_The request_
Write out every line from the one with "Image resolution: width=1040" through the final line below, changing nothing except the coordinates in the answers. Multiply each coordinate by 1.15 and round it to a whole number, with halves rounded up.

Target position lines

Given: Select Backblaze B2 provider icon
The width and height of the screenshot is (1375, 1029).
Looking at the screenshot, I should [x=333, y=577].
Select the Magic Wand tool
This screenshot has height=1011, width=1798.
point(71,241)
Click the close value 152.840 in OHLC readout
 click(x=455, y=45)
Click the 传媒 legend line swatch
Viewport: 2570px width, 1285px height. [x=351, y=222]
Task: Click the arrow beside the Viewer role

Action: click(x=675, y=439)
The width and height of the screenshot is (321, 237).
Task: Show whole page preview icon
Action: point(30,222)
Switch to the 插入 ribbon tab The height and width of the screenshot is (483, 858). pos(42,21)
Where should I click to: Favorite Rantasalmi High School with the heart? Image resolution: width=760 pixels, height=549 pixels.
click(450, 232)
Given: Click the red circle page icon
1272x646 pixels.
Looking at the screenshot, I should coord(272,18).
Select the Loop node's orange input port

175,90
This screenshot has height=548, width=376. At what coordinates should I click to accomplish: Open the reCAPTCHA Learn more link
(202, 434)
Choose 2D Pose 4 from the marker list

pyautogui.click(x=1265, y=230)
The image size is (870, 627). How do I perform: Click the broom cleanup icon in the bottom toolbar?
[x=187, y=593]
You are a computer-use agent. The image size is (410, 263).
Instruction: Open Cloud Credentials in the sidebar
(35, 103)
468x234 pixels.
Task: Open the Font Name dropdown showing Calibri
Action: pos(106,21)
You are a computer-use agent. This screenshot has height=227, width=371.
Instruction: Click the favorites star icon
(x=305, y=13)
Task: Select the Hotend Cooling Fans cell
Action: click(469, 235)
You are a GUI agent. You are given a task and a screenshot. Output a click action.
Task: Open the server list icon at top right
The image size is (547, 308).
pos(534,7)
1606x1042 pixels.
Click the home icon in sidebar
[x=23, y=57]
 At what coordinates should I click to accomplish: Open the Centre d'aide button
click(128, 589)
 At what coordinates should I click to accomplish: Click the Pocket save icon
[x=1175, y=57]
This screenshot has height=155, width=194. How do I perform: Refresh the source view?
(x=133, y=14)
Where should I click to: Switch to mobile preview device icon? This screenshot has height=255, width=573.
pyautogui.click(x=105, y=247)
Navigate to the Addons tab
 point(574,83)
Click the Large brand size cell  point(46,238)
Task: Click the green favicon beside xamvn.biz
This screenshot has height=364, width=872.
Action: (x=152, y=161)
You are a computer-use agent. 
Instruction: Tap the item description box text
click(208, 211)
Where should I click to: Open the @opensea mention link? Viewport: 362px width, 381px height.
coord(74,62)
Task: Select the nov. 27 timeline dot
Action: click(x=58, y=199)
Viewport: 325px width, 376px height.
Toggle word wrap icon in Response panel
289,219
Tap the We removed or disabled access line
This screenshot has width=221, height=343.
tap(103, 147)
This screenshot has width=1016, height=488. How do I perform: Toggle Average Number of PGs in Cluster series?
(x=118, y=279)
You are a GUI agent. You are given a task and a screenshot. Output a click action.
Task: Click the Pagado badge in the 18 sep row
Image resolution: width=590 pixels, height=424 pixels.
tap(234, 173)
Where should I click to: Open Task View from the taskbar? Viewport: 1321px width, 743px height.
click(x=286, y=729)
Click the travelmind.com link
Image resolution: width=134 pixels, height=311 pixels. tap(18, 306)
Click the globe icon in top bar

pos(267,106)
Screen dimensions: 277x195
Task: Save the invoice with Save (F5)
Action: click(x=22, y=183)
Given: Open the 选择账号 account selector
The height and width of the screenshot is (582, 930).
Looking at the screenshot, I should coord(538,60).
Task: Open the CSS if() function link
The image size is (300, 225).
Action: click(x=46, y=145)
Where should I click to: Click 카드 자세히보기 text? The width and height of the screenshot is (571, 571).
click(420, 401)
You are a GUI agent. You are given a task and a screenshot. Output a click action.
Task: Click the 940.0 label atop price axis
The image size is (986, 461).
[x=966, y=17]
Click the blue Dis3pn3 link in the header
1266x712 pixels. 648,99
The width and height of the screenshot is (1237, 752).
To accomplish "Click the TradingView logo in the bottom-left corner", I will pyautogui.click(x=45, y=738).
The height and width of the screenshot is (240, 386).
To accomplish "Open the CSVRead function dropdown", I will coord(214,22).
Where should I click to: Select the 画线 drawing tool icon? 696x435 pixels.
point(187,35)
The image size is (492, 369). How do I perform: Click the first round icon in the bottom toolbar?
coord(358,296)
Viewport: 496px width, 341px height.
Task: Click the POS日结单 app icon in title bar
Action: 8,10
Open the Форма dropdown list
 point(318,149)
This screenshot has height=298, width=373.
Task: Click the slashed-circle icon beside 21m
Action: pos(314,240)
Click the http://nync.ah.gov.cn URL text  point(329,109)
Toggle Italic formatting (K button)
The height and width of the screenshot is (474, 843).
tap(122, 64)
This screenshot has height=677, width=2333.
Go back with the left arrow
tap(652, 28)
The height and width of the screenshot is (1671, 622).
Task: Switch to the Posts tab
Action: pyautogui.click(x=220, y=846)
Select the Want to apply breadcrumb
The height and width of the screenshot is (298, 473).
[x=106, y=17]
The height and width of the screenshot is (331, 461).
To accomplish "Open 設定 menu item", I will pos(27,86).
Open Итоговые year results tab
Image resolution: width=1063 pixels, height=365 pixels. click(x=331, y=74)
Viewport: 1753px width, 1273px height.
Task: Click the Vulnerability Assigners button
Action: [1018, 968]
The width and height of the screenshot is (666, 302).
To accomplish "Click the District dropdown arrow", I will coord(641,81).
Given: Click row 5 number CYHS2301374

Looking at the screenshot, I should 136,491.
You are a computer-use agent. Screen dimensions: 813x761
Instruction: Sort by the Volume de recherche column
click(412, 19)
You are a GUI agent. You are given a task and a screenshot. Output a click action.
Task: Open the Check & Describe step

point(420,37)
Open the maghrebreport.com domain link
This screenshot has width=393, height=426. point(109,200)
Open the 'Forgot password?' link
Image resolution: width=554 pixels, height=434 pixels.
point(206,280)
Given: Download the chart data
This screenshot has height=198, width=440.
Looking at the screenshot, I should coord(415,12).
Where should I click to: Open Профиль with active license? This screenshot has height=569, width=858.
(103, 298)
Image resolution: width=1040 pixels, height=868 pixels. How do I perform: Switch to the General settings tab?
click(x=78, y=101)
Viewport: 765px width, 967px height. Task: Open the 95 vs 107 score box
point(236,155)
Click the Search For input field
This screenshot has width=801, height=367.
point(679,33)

_Exercise answer_
Image resolution: width=1040 pixels, height=868 pixels. How do I perform: Switch to the General settings tab?
click(x=90, y=116)
Viewport: 765px width, 967px height. Task: Open the 95 vs 107 score box
point(271,178)
Click the Search For input field
This screenshot has width=801, height=367.
point(781,38)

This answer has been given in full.